Certain pages and files, like JavaScript and CSS code on your website, can be easily hidden from search engines by disallowing crawling access in your robots.txt file on your website. However, Google has been known to crawl them anyway; after all, they need to determine that the code and links aren't hurting user experience. They're regularly sending their visitors to your website, and they need to be able to trust it.

So why bother hiding your CSS and JavaScript? Some studies show it can actually hurt your rankings; the more you try to hide or obfuscate your content and code, the less trustworthy your website becomes.

Thin sites look weak

Would you buy a book that had 6 pages? Probably not. Would you a buy a book that had over 600 pages? More than likely.

Google is far less likely to hand out authority to "thin" sites; sites with very little actual content or pages. These sites are very easy to create, and most spam websites are very thin (because little effort was put into the creation of it).

Having a rich content-filled site shows Google you care about your site and you put effort into it, which can make a world of difference on your site performance.

Google knows when your backlink isn't organic

Googlebot is looking for links that are naturally derived. A website owner linking to your site on their own good will is a good sign that your content is quality and worth sharing, which is a vote of confidence to Google.

However, this has been heavily abused over the years, and as such, Google is eerily efficient at determining if a link was organic or not.

Put yourself in a webmaster's shoes when building links. Would you really link to their homepage with their primary keyword they're trying to rank for as the anchor text? That's generous. A little too generous. Actually, that would never happen in the real world.
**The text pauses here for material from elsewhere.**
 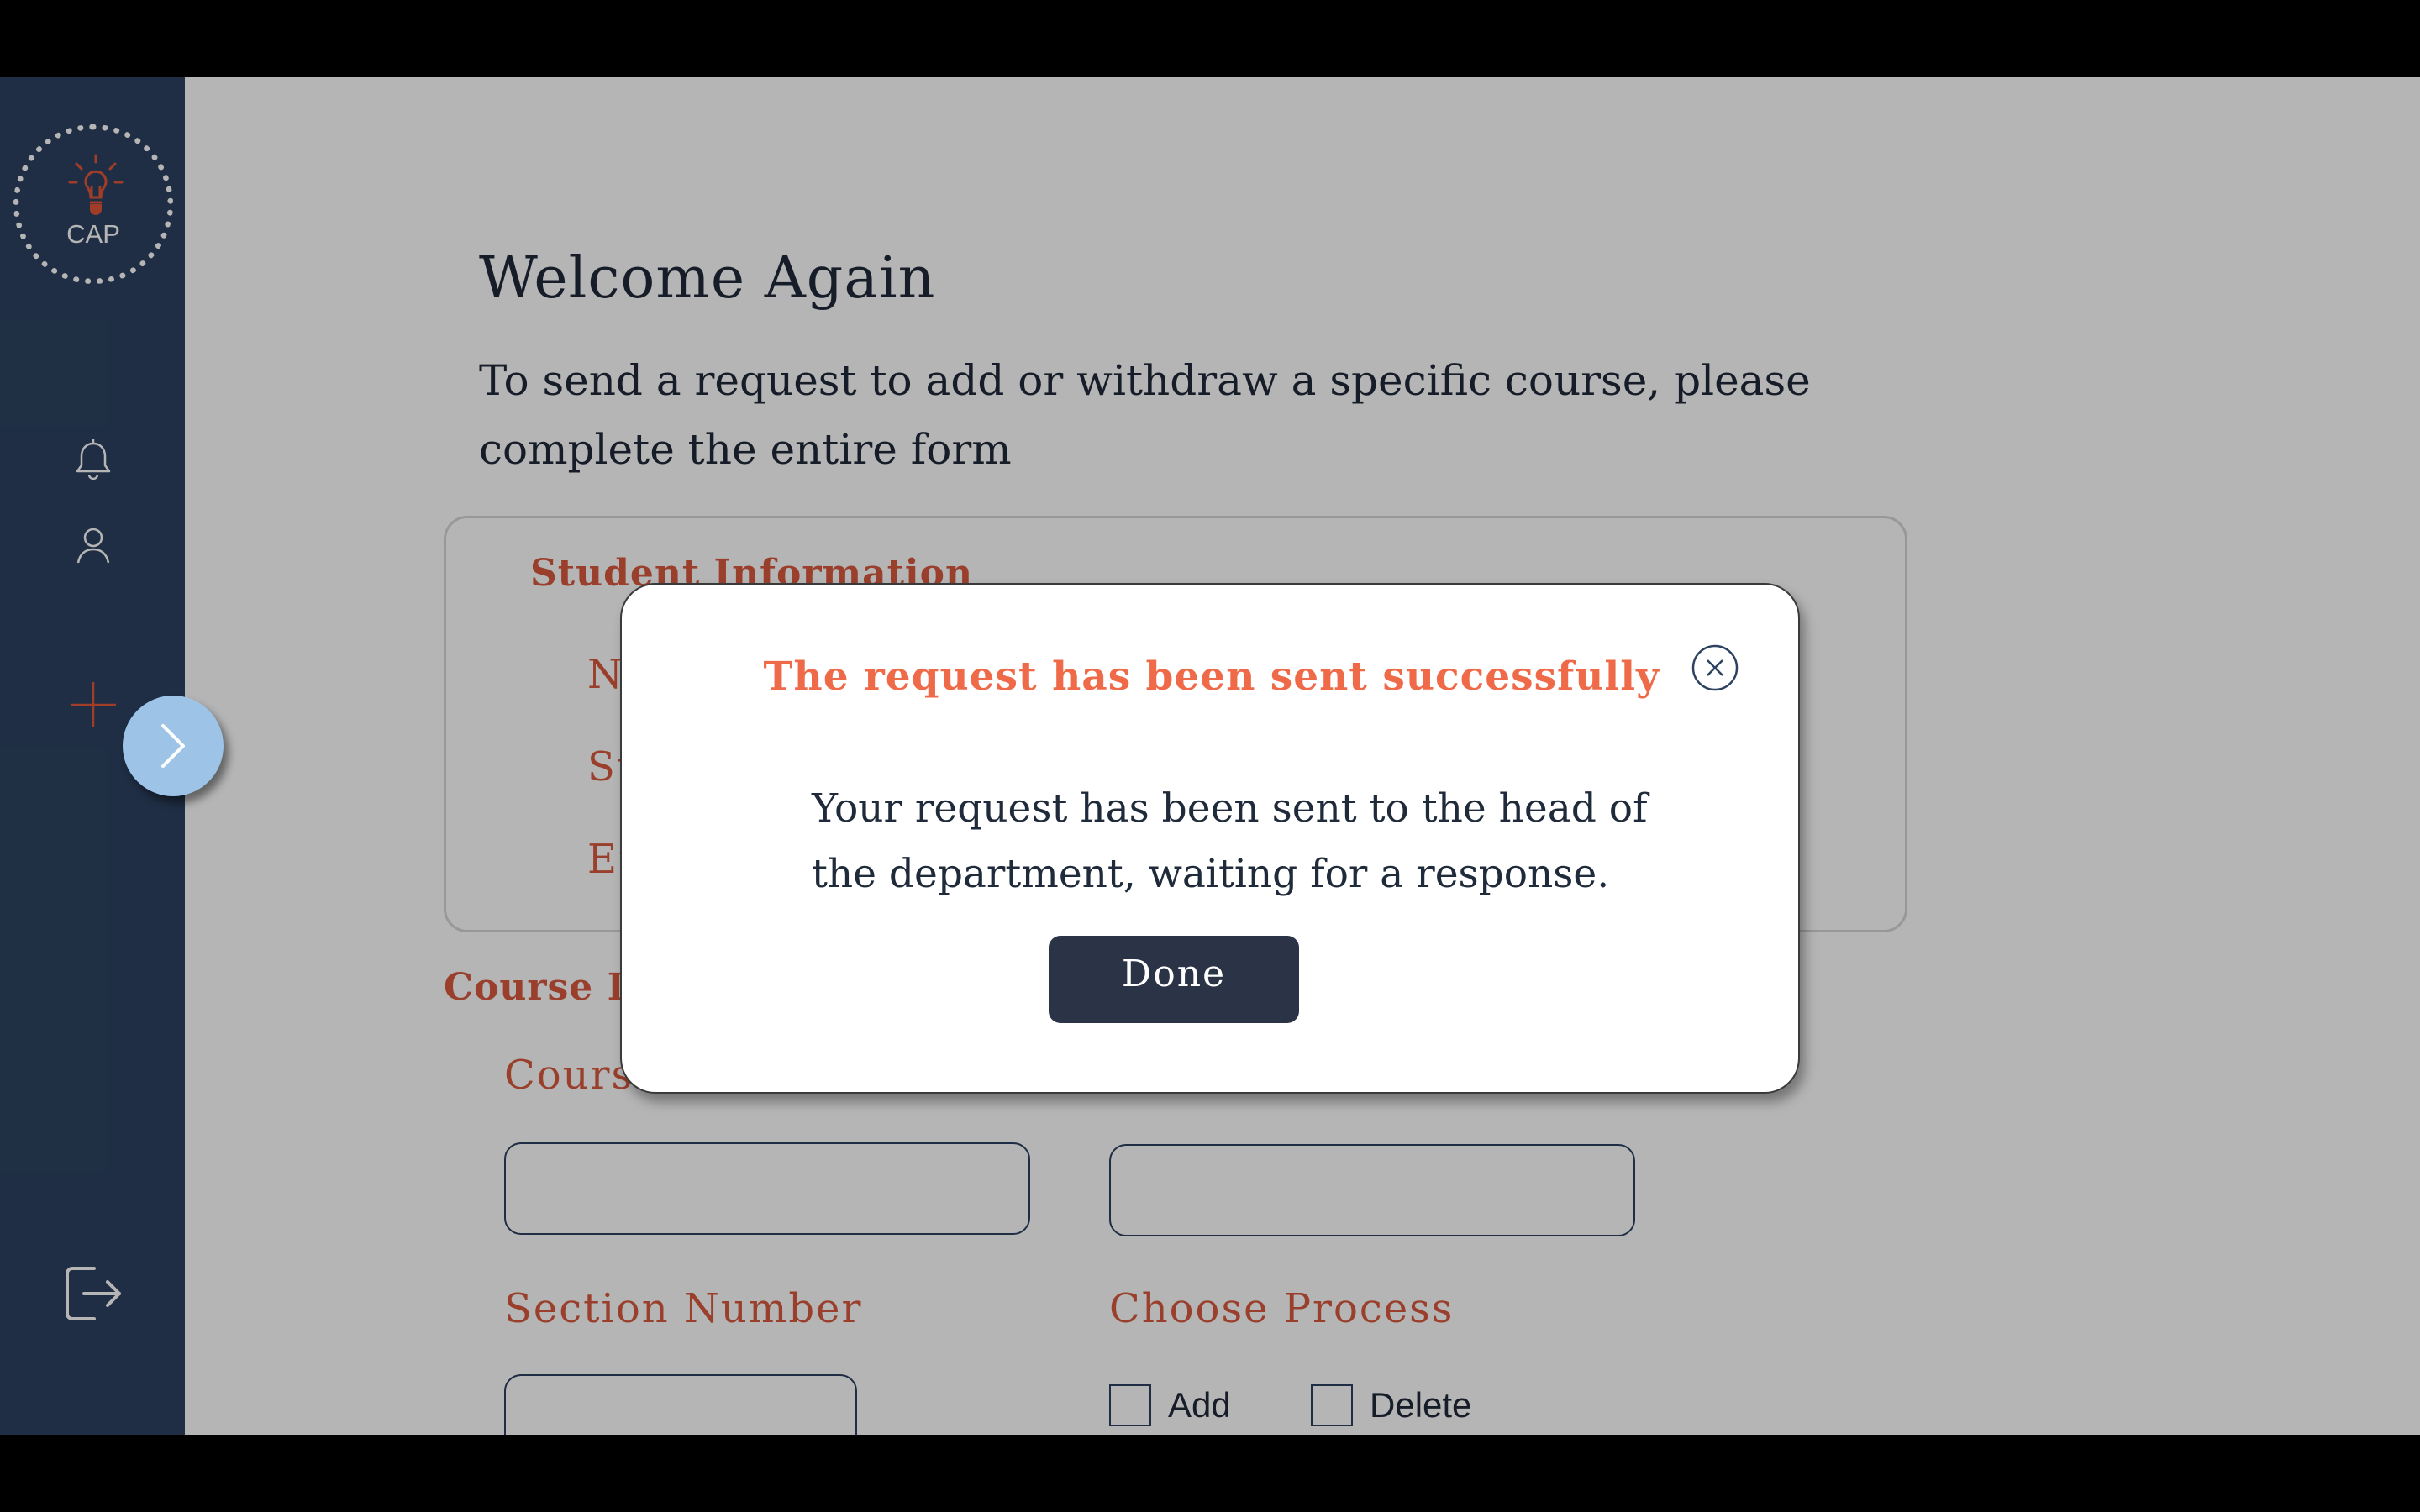 I want to click on chevron-right-icon, so click(x=173, y=746).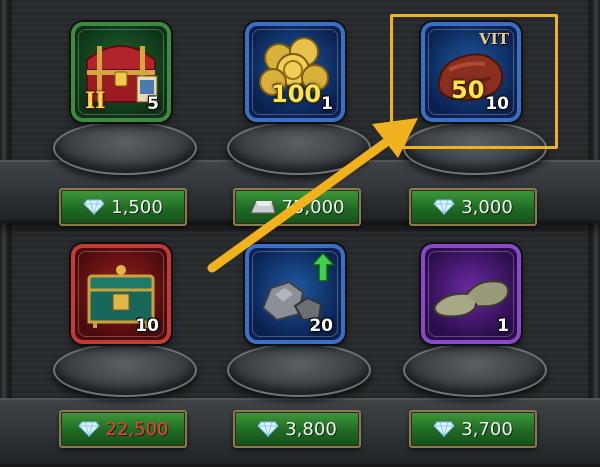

Link to pages of high value, and do so in a way that actually adds value to your content. Otherwise, Google is going to spot it from a mile away.

Final thoughts

Google's hardest job is maintaining search relevance, and to do that, they need high quality trustworthy websites packed with solid content that will help their visitors find what they're looking for.

This is the reason Wikipedia is on the front page of Google for nearly every search term; it's trustworthy, regularly updated, full of great content, and linked to from millions of authoritative websites.

Create a site that is easy to navigate, maintain a link profile of quality natural links, and don't do anything deceptive with your content and links, and you'll be on the right path towards improving your website presence.